■ **Records for this exercise**
*** Begin section ***
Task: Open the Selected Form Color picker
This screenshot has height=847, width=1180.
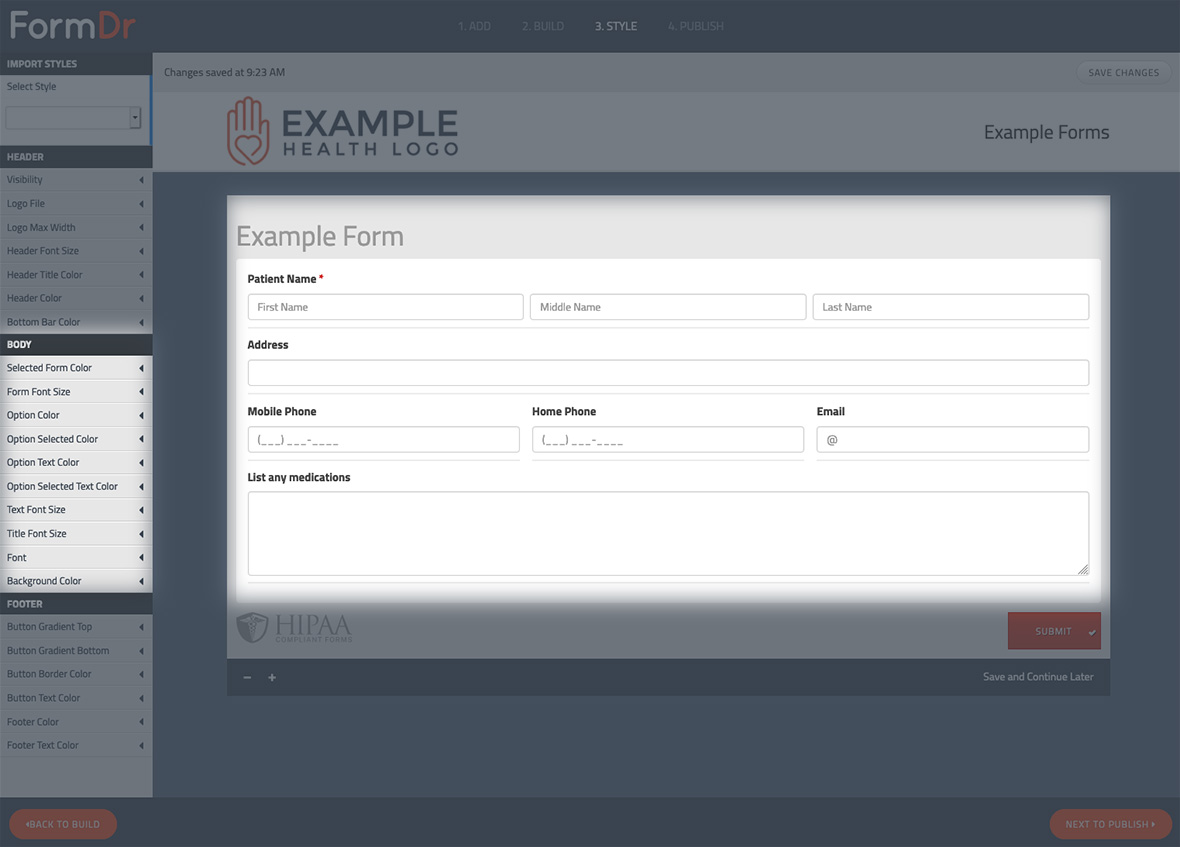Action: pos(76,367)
*** End section ***
*** Begin section ***
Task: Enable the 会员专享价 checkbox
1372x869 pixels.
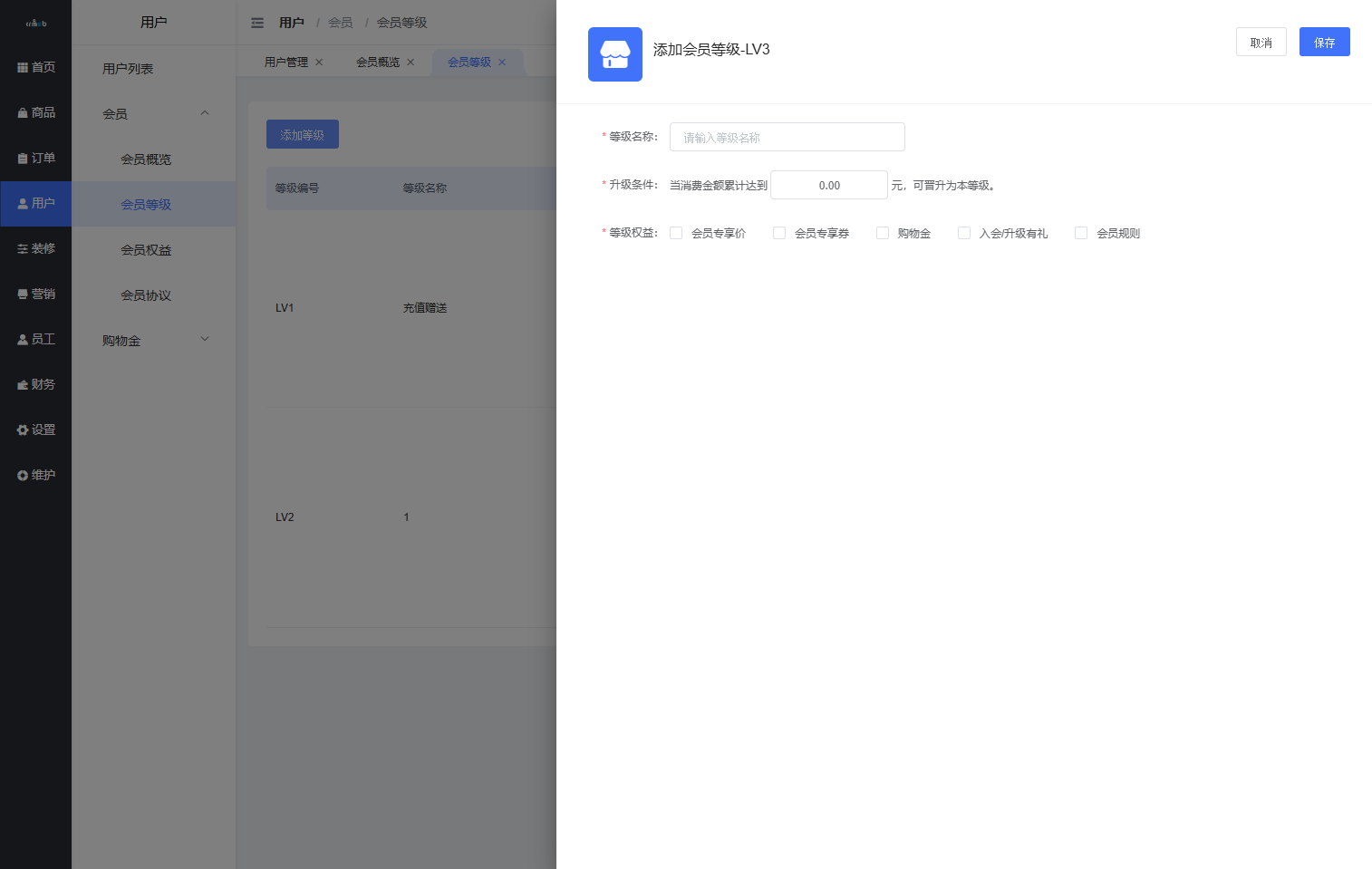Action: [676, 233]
*** End section ***
■ **Requirement**
Using the records above, report each line that contains the word "Task" by copying it.

■ **Reply**
Task: Open the Selected Form Color picker
Task: Enable the 会员专享价 checkbox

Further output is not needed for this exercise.